Vitamin D has been lauded in past research for its possible beneficial effect against the amyloid plaques that are key in Alzheimer's disease, but a new study shows just how they may work in clearing the plaques.
Research published in the Journal of Alzheimer's Disease shows that vitamin D3 may work by activating certain genes and cell signaling networks to ramp up the immune system, which then clears away a key component of amyloid plaques called amyloid-beta protein.
"This new study helped clarify the key mechanisms involved, which will help us better understand the usefulness of vitamin D3 and curcumin as possible therapies for Alzheimer's disease," study researcher Dr. Milan Fiala, of the David Geffen School of Medicine at UCLA and the Veterans Affairs Greater Los Angeles Healthcare System, said in a statement.
Researchers conducted the study by taking blood samples from people with and without Alzheimer's disease, and isolating particular immune cells from the blood that are responsible for clearing away the amyloid-beta protein.

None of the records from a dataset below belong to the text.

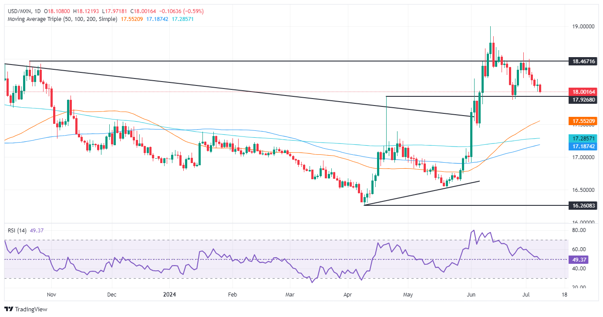
Task: Select the 17.92680 support price label
Action: pyautogui.click(x=584, y=100)
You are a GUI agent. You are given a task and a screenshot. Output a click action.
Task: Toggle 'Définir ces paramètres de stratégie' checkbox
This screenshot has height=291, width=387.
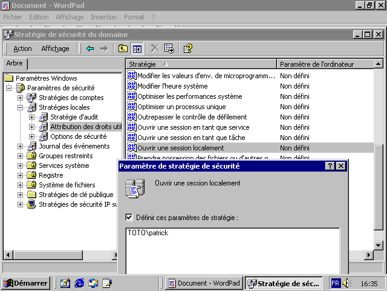(x=129, y=217)
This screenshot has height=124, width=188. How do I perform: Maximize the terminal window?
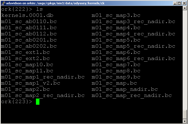tap(179, 3)
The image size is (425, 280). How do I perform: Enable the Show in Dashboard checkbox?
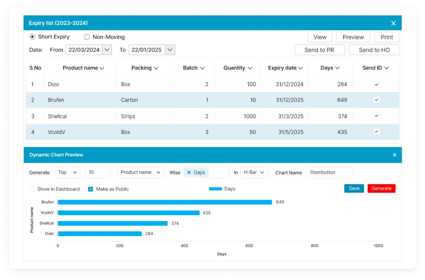[x=32, y=189]
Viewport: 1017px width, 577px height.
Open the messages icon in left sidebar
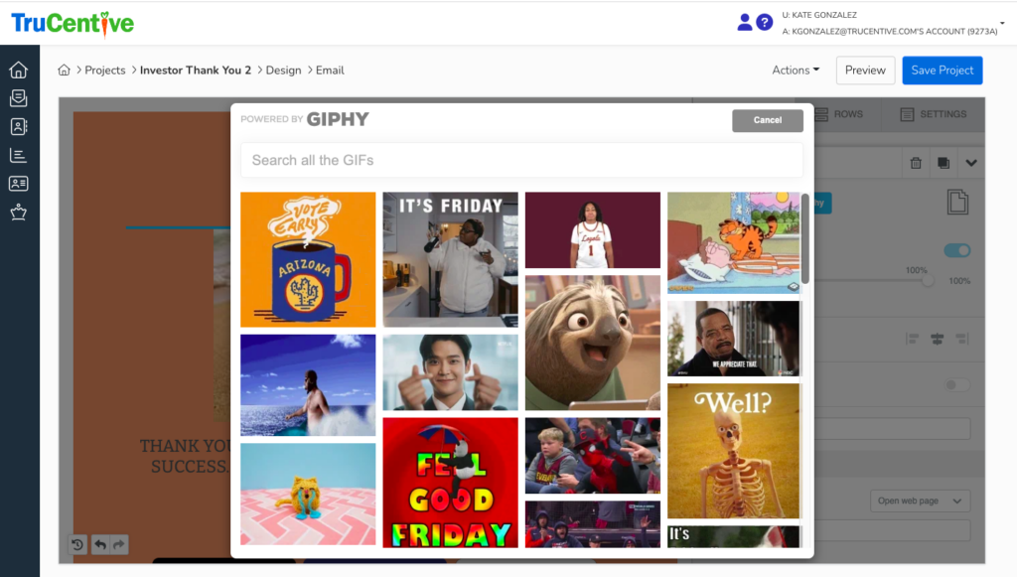[x=18, y=98]
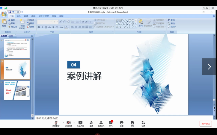Click the Office button logo
This screenshot has width=217, height=135.
pyautogui.click(x=4, y=14)
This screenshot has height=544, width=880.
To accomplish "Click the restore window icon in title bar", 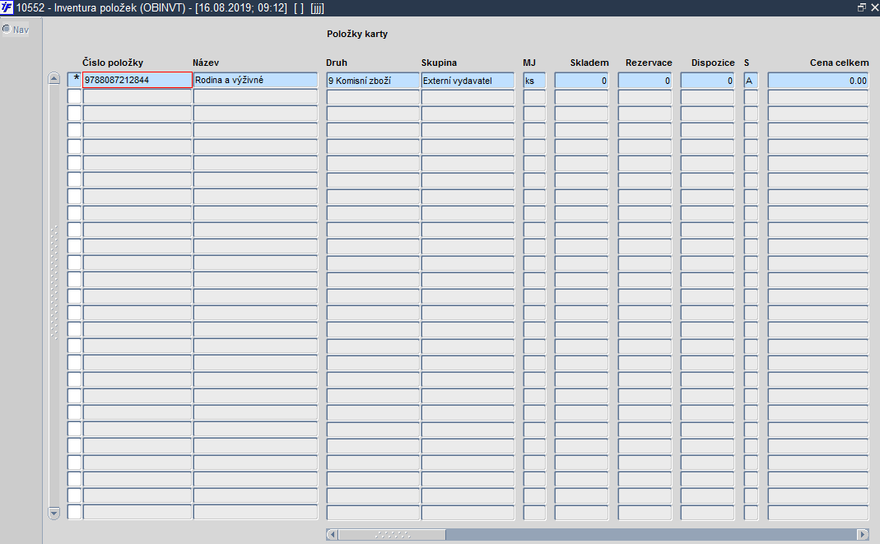I will pyautogui.click(x=862, y=8).
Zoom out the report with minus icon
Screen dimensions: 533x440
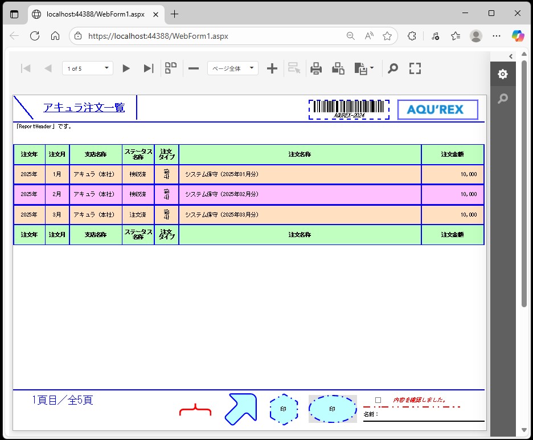(194, 68)
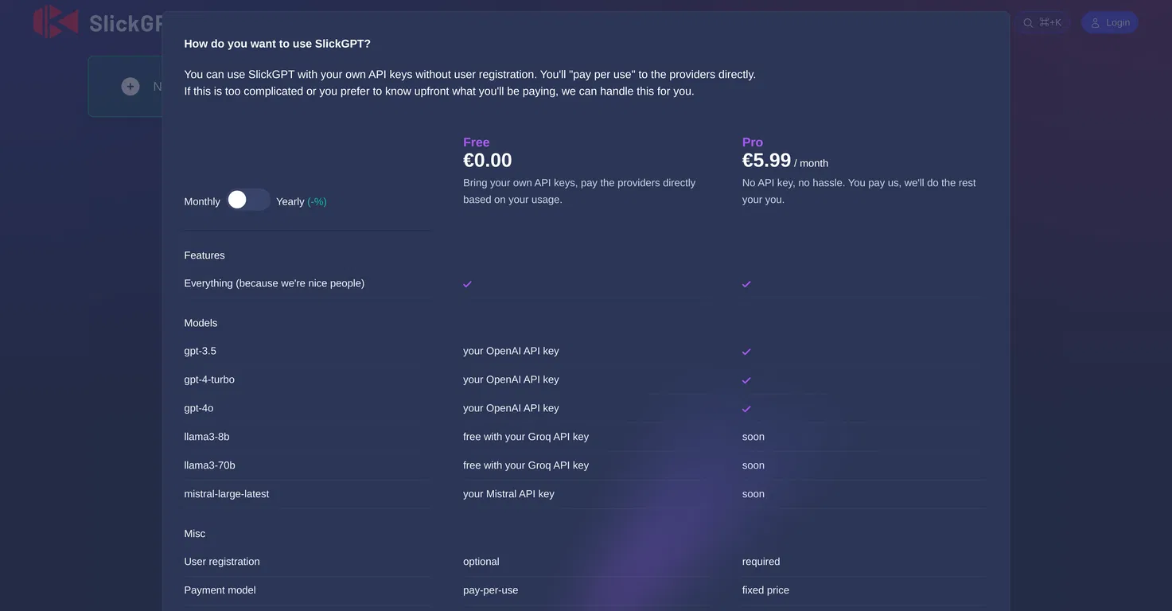Click the ⌘+K search shortcut
Viewport: 1172px width, 611px height.
[1050, 22]
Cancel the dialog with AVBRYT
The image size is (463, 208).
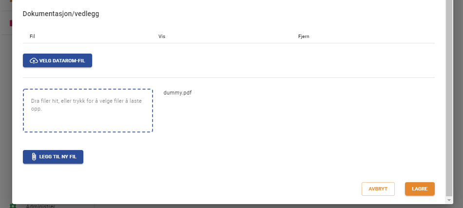[x=378, y=189]
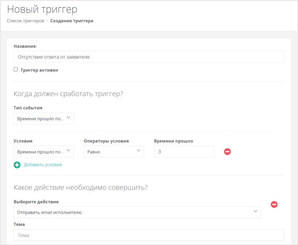This screenshot has width=298, height=245.
Task: Click into the Тема input field
Action: (x=149, y=235)
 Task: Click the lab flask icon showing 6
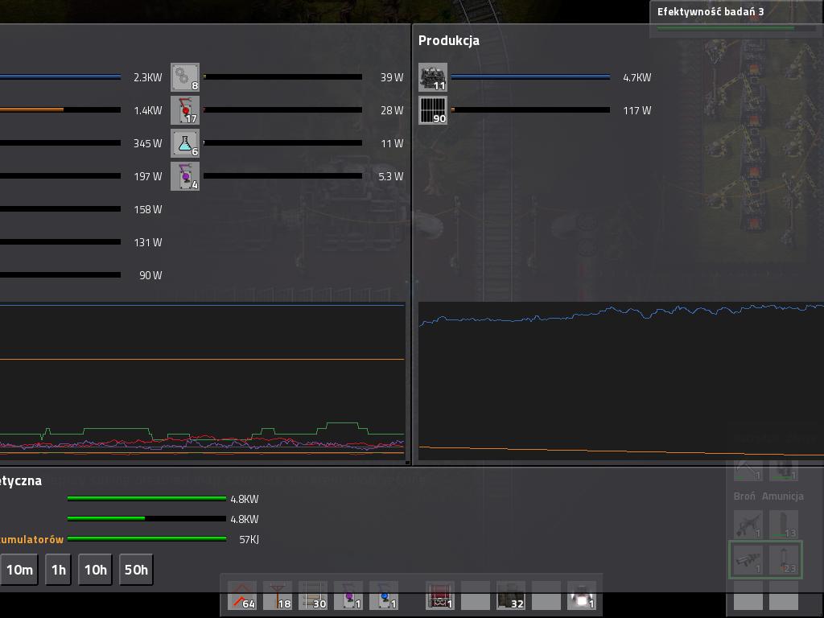pos(185,143)
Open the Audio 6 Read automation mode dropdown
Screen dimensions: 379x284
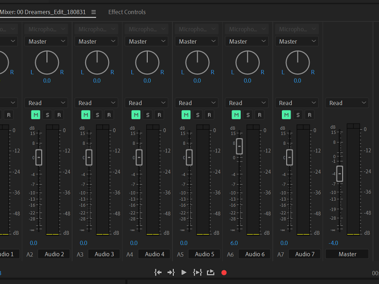pyautogui.click(x=247, y=103)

The scientists have conducted past research on vitamin D's role against Alzheimer's, also published in the Journal of Alzheimer's Disease in 2009. In that study, they found that vitamin D3, together with the spice curcumin, work together to get the immune system to have its effects against amyloid-beta protein in the brain. They reported that vitamin D3 mainly comes from sunshine.
Another study, published in 2010 in the journal Archives of Internal Medicine, showed that people with low vitamin D blood levels have a higher risk of cognitive decline, WebMD reported.